Além da Norilsk, eles incluíram a Sovcomflot, empresa estatal de navegação e as duas maiores empresas de gás natural do país: Gazprom e Novatek. A quinta é a Rosneft, estatal de petróleo que firmou uma joint-venture com a Exxon Mobil para fazer perfurações no mar de Kara, parte do trecho russo do Oceano Ártico. A Rússia está reformando um estaleiro militar nos arredores de Arkhangelsk, que produzia submarinos nucleares para a União Soviética, para fabricar plataformas de exploração de gás e petróleo que suportem o gelo.
Para a indústria pesqueira internacional, o alvo é o chamado buraco da rosquinha do Oceano Ártico – os milhões de quilômetros quadrados no centro do oceano que estão além dos 322 quilômetros das zonas econômicas exclusivas das nações costeiras. Até 2000, o buraco da rosquinha passava o ano inteiro congelado. Agora, vastos trechos ao norte do Alasca e leste da Sibéria costumam ficar sem gelo no verão.
O espectro das nações famintas ao sul pescando na região agora navegável levou à edição de um relatório recente do Pew Environment Group alertando que, sem um novo conjunto de regras para a região, as populações de bacalhau do Ártico podem ser dizimadas.

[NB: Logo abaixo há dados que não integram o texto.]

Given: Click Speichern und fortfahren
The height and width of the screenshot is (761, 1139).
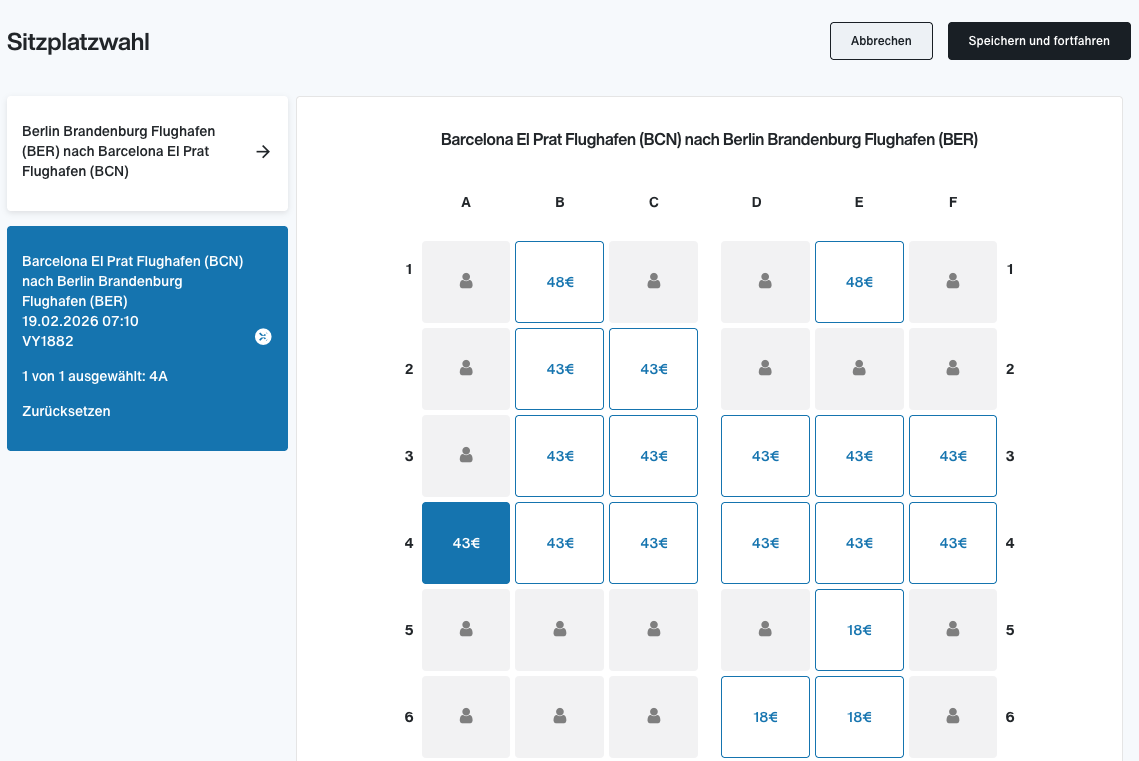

Enquanto isso, como as banquisas de gelo ainda ameaçam a navegação mesmo na rotas marinhas de outra forma desimpedidas, autoridades dos Estados Unidos, Rússia e Noruega estão estudando o potencial comercial de reformar portos nos dois lados da Passagem Nordeste para transferir contêineres de cargueiros comuns para embarcações quebra-gelo que transitariam pelo Oceano Ártico, atendendo a Ásia, Canadá, a Costa Oeste dos Estados Unidos e a Europa.
Com esse plano, portos agora irremediavelmente remotos como Kirkenes, Noruega, ou Adak, Alasca, ao sul do Estreito de Bering, podem ser transformados em hubs logísticos frenéticos para a navegação ártica.
O vice-governador do Alasca, Mead Treadwell, foi um dos participantes da conferência russa. Ele observou que mercadorias no valor de quase US$ 1 bilhão passaram pelo Estreito de Bering ano passado.
''Os navios estão chegando’', ele disse.